Python literally is a if condition else b, so it reads out what is being done.

[–] entropicdrift@lemmy.sdf.org 3 points 3 days ago

Yep, it's this

[–] BassTurd@lemmy.world 9 points 3 days ago* (last edited 3 days ago)

Edit... I reread your comment and realized that python does it differently and that everything I typed was irrelevant... I'm still gonna leave it if anyone is interested in ternary expressions, but I suppose the answer to your question is, that's just how python does it.

That's how ternary operators are designed to work. In essence, if you're looking to do a single line if/then, you can directly assign a variable from the result of a ternary expression.

As an example, I was scripting something earlier where there may or may not be a value returned from a function, but I still had to do something with that return value later. For this thing, I was using JavaScript.

I ended up with:

return platform == "name"  ? "Option 1" : "Option 2"

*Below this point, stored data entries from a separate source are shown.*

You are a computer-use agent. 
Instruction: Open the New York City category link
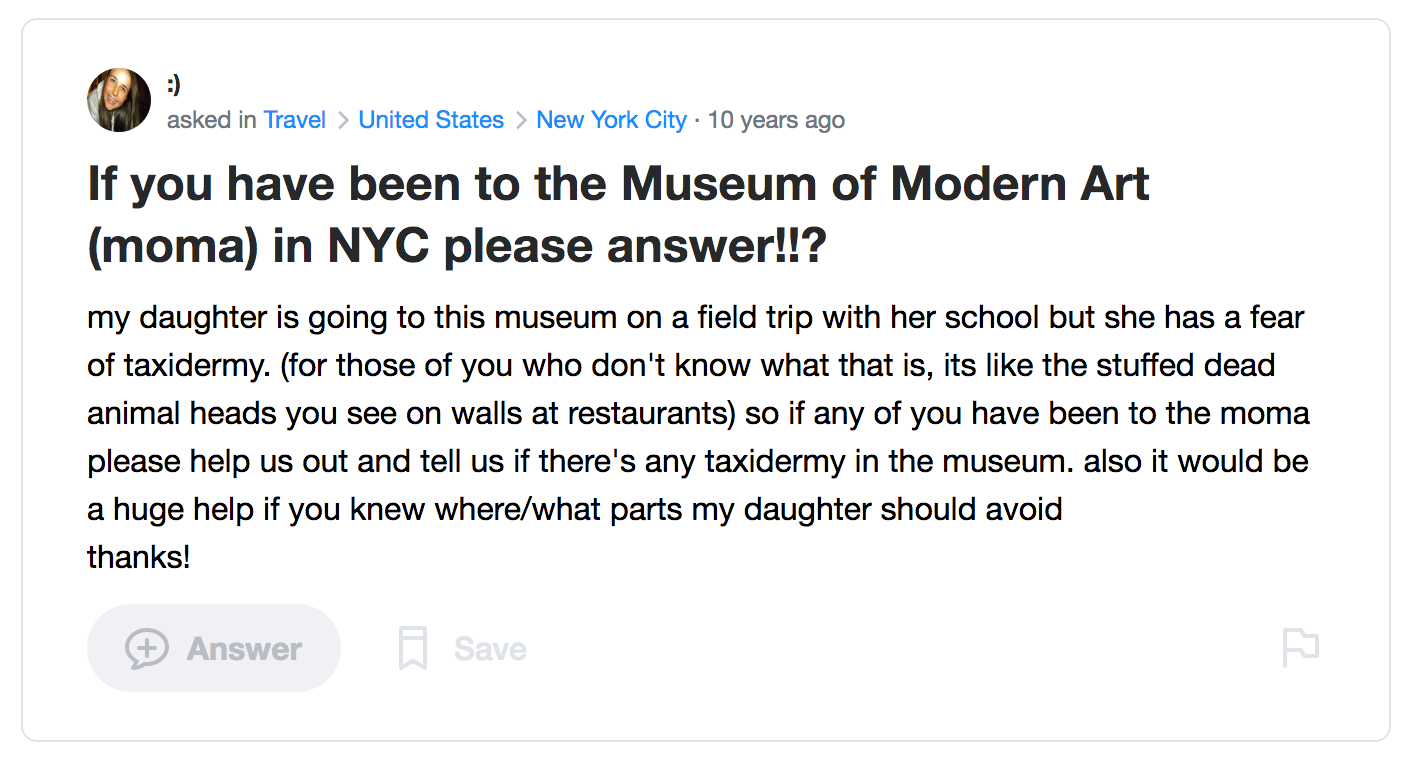click(611, 120)
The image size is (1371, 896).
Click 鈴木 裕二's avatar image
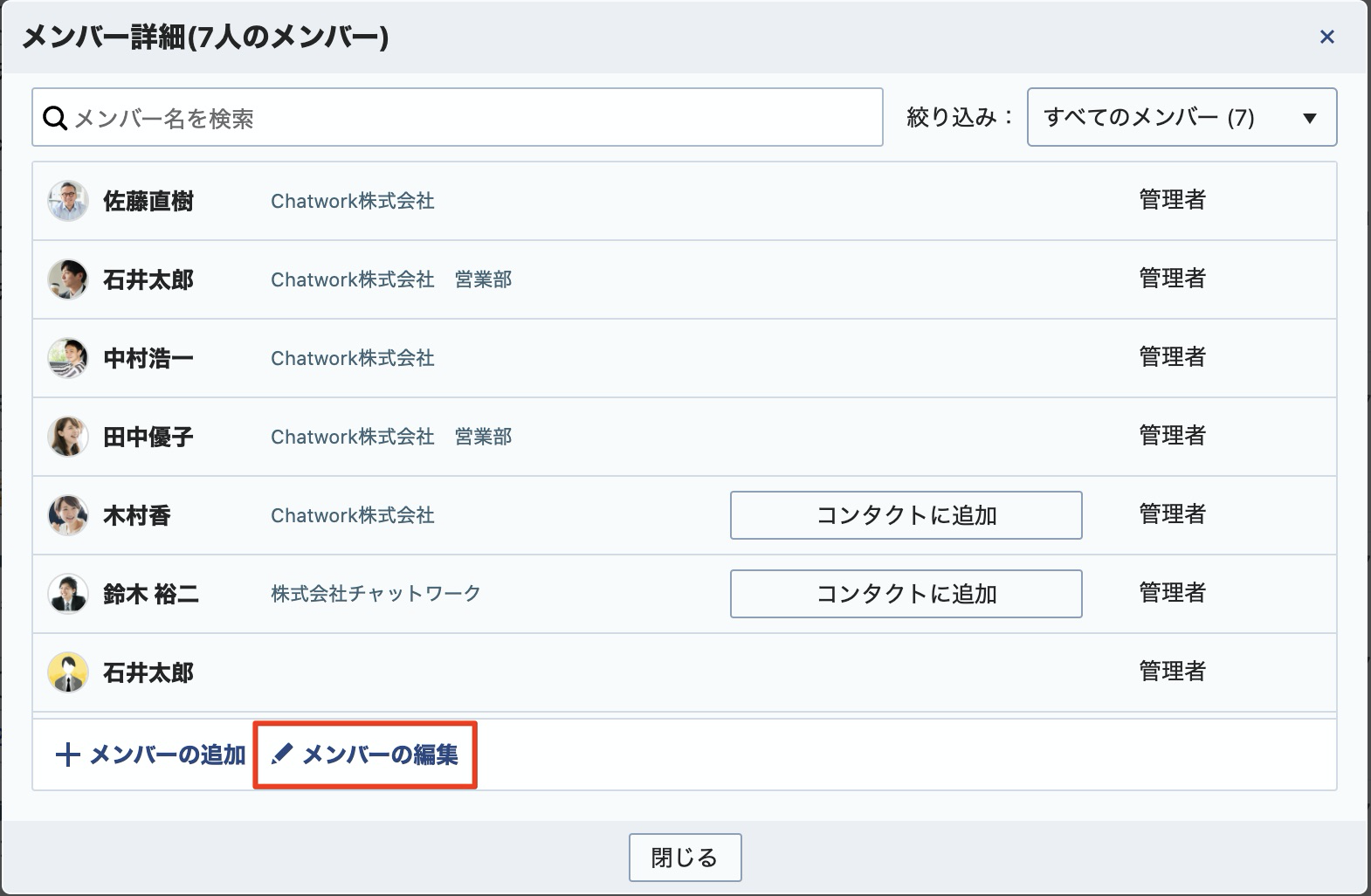click(68, 594)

If I were to write that out in a typical if/then it would be:

if (platform == "name") {
    return "option 1"
} else {
    return "option 2"
}

A ternary starts with a boolean expression, then the if true value, else the false value. That's returned to either a variable or if in a function like my example, to the object calling the function. It's just a way to write less code that in many cases is easier to read.